Spirits down. Heavy burdened. Trying desperately to see the blessing in the trial. But it hit swiftly this morning. As my two year old proudly took his glass cup to the sink and threw it into the glass piled dishes in the sink, glass shrapnels fall on the floor, in the sink, on the counter…on little toes. Just like that, in an instant. It represented so much. I have lost. My world of staying strong in this LONG journey of trials collapsed. Tears strolled down my face. I feel the endurance in me fade away. I want to give up. I want to sit my butt on this floor and not do one more thing. So many people have commented, “How do we do it? Your attitude has really been amazing through all this.” Until now…I am a sad case today.

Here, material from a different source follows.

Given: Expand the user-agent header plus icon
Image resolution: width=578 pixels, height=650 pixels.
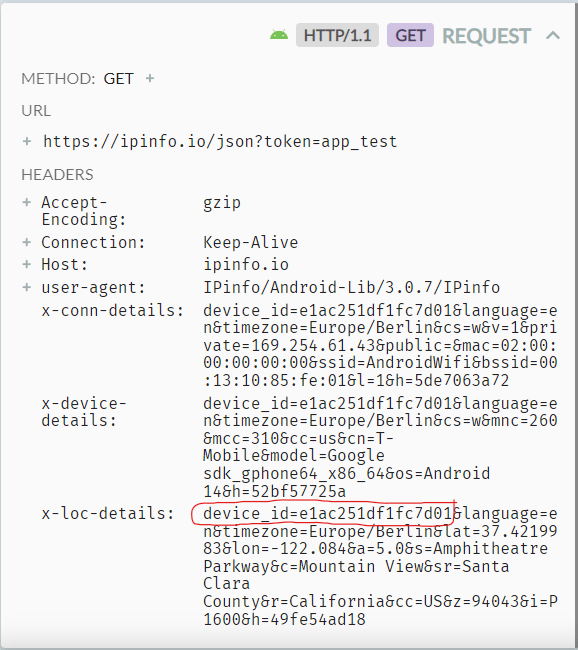Looking at the screenshot, I should click(x=27, y=287).
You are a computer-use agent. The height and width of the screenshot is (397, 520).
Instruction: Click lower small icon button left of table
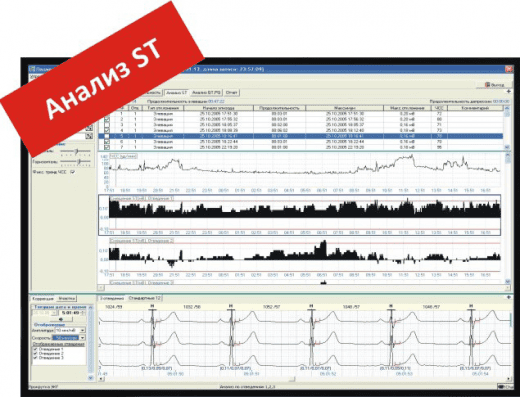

Emotions so near to the surface. I am normally one to not worry about tomorrow and usually trust in Him. But today, I am raw. I question, “What are you doing, Lord?” And it wasn’t all because of a broken dish…but it hit deep in my soul.

Remarkably, we made it to my sweet Bible Study today with all four kids in tow. I am sure they think I have fallen off my rocker. The oldest taking on much more responsibility than she needed, it breaks my heart. But what do I do, when I, the mother, am having a tantrum? The whole morning, I hold back tears. Was I just containing it for so long? Or am I just NOW at the place of brokenness where only He can lift me up?

It is quiet now. Back at home. Sleep whispering in each boys’ ears right now…and in turn, whispering peace in mine. I opened up an intriguing book I am reading by Derek Prince and read this:

But we are warned that we must “let patience (endurance) have its perfect work” (James 1:4). In other words, we must continue to endure until God’s purpose has been fully worked out and He brings the trial to an end. 

Very seldom does God tell us in advance, “This challenge will last six months.” So it may happen that after five and a half months a person will say, “I can’t take any more of this; I give up!” 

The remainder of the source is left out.